Rwandan President Paul Kagame on Sunday accused the outside world of deliberately failing to prevent genocide, opening a week to mark the 10th anniversary of the killing of some 800,000 fellow countrymen.
The UN, the US and European countries have all faced criticism for failing to intervene during the three-month genocide in Rwanda, which ended in July 1994 when Kagame seized the capital at the head of a rebel army.
"We should always bear in mind that genocide, wherever it happens, represents the international community's failure, which I would in fact characterize as deliberate, as convenient failure," Kagame told the start of a genocide conference.
"How could a million lives of the Rwandan people be regarded as so insignificant by anyone in terms of strategic or national interest?" he told the meeting at a hotel used 10 years ago as a base by military planners directing the massacres.
"Do the powerful nations have a hidden agenda? I would hate to believe that this agenda is dictated by racist considerations or the color of the skin, I hope it is not true," he said.
Speakers opening the three-day conference said the world had compounded its lack of intervention to stop the slaughter by failing to help the survivors, many of whom were infected with AIDS by the militiamen who raped them during the massacres.
"The international community still continues after the genocide to display total indifference to the survivors' unspeakable moral and physical suffering," said Francois Garambe, chairman of the Ibuka genocide survivors group.
Stephen Smith, director of Aegis Trust, a British-based charity dedicated to preventing genocide, said the world's failure in Rwanda had left the country with a terrible legacy of trauma which should encourage preventive action in future.
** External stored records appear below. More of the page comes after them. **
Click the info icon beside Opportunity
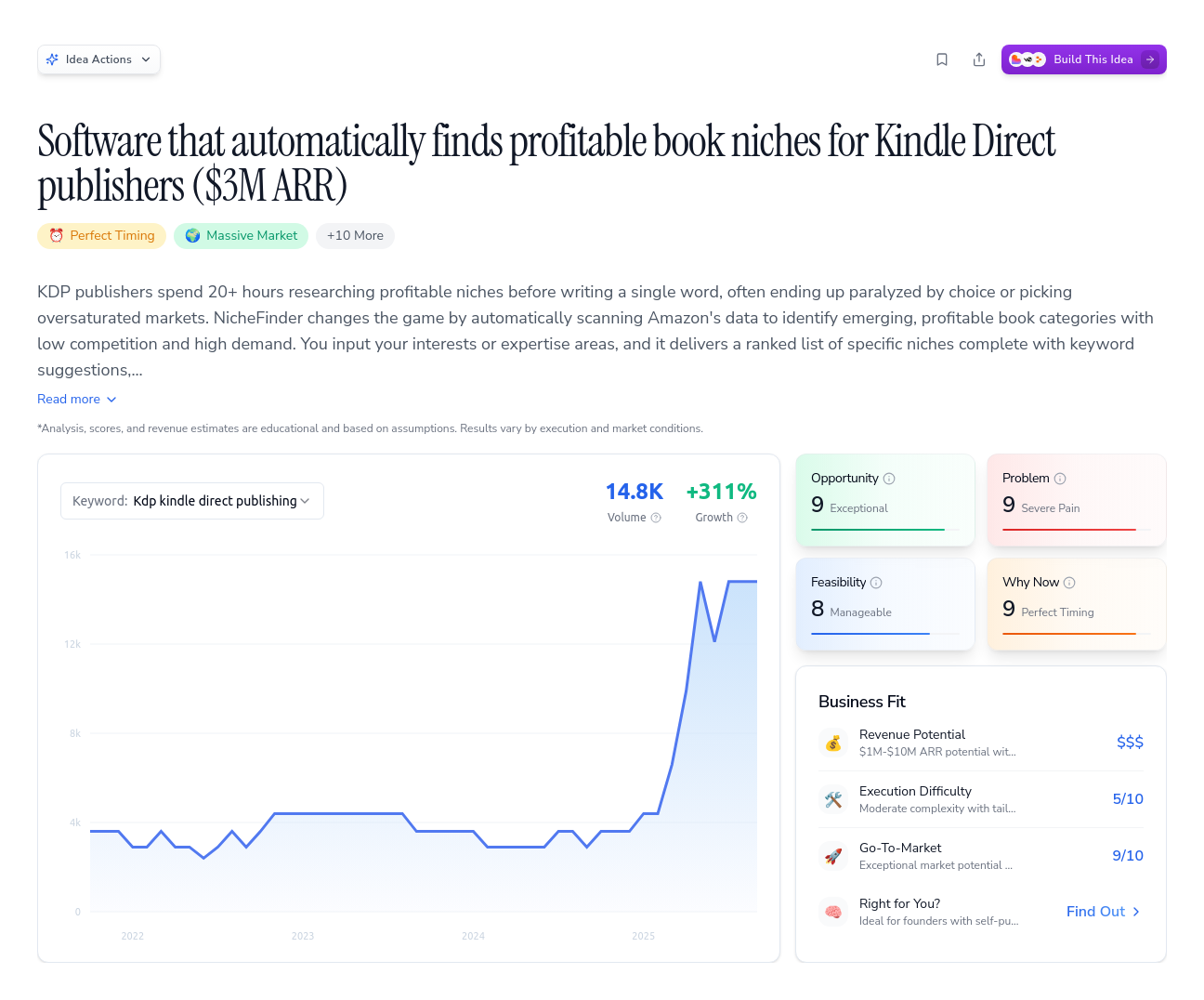The image size is (1204, 1000). point(889,478)
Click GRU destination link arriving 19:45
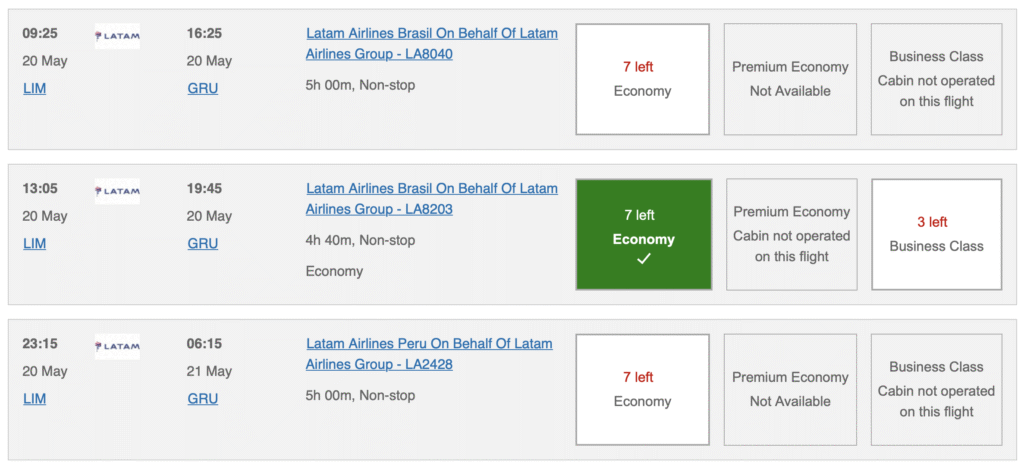The image size is (1024, 469). point(202,243)
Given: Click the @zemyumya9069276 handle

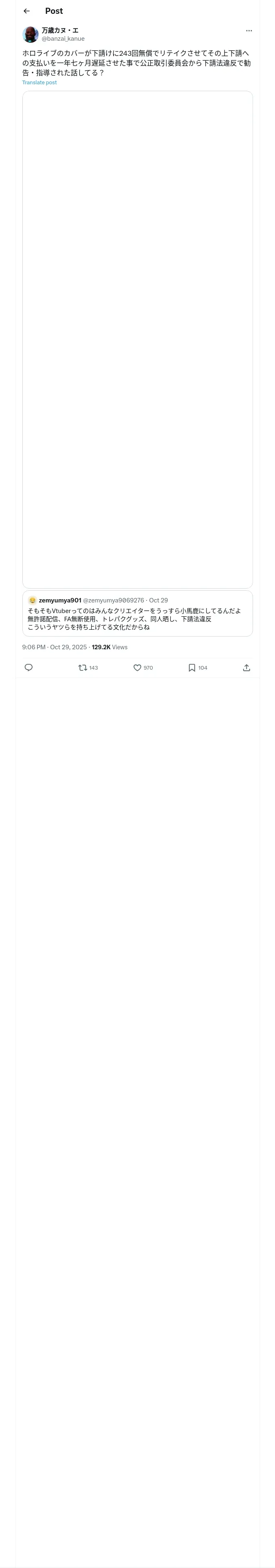Looking at the screenshot, I should (x=113, y=600).
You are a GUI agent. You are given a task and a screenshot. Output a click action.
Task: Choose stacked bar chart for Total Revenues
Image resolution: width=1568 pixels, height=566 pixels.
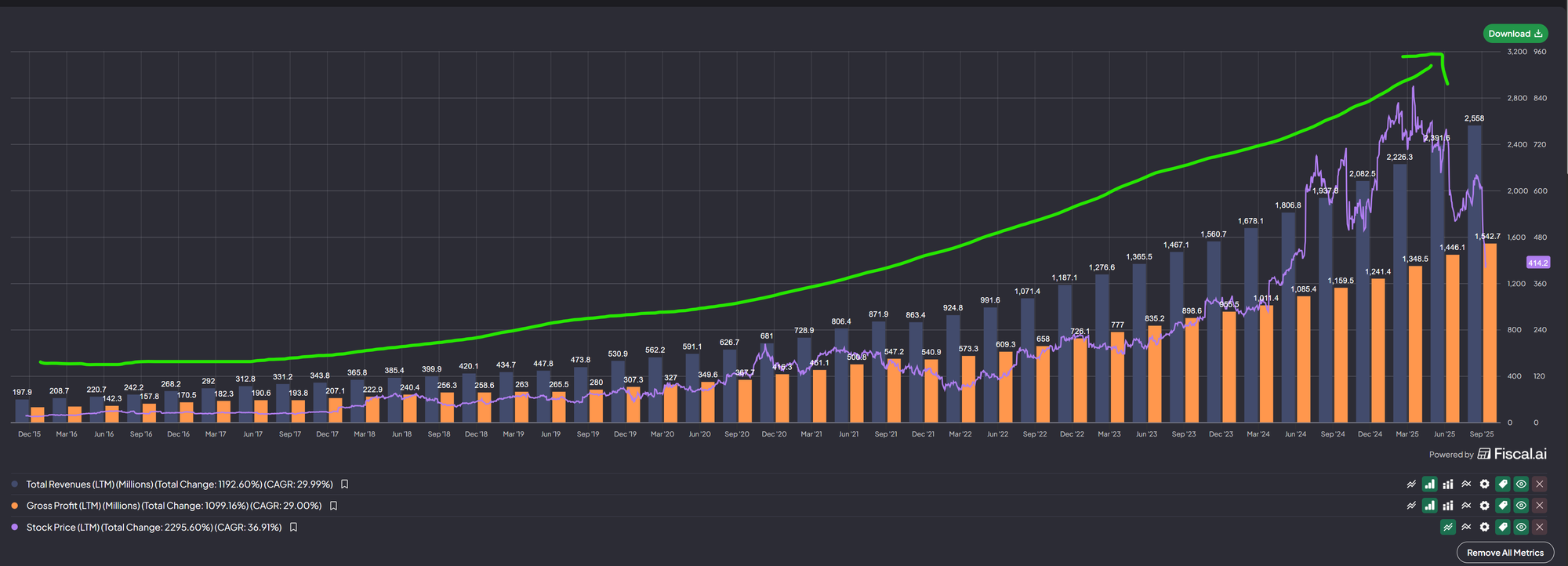(x=1447, y=484)
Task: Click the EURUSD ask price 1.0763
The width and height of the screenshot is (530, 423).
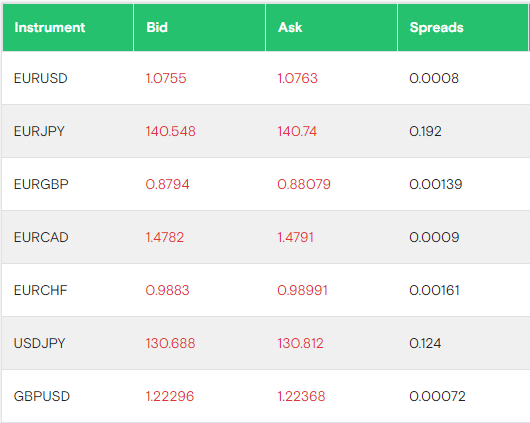Action: [297, 78]
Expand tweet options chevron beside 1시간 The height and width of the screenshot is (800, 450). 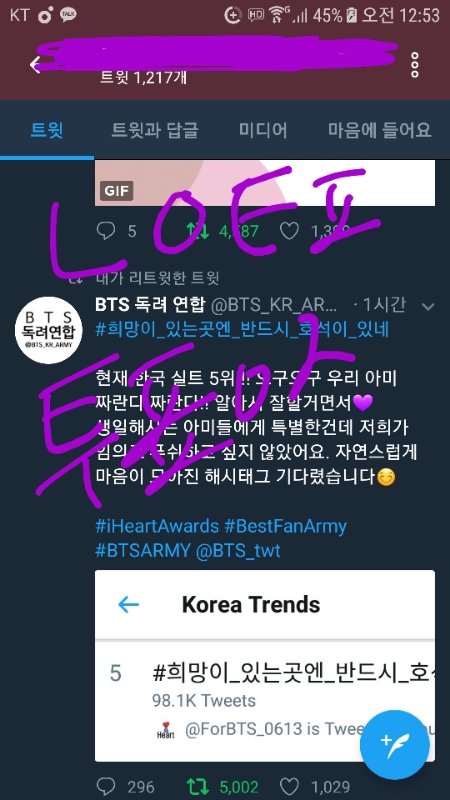[428, 307]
"In this city, you know, there are still more nightmares than dreams, because you know personally, that just 10 years ago, someone hacked your father to death, sliced through your brother, raped your mother," he told several hundred delegates.
"Never forget Rwanda, let it be a dangerous, unsettling, unnerving memory," he said.
On Sunday, a Rwandan Cabinet minister said a 2001 census showed there were 937,000 victims of the genocide, reviving a debate over the death toll which has seen conflicting numbers of deaths ranging from 500,000 to 1 million.
The International Criminal Tribunal for Rwanda, created by the UN to prosecute perpetrators, estimates that "some 800,000 Rwandans were killed" between April and July 1994.
The genocide began after a plane carrying the Rwandan and Burundian presidents was shot down on April 6, 1994, triggering an attempt by Hutu extremists to exterminate their opponents to preserve the Hutus' decades-long dominance.
The conference ahead of a formal memorial ceremony tomorrow will draw participants from around the world, including Canadian former lieutenant-general Romeo Dallaire who led a UN force in Rwanda during the killings. He has been haunted by guilt over his failure to save more lives.
Kagame paid tribute to Dallaire in his speech as a "very good man," and revealed for the first time that he had considered seizing the weapons of Dallaire's force to use in his military campaign but had decided against the idea.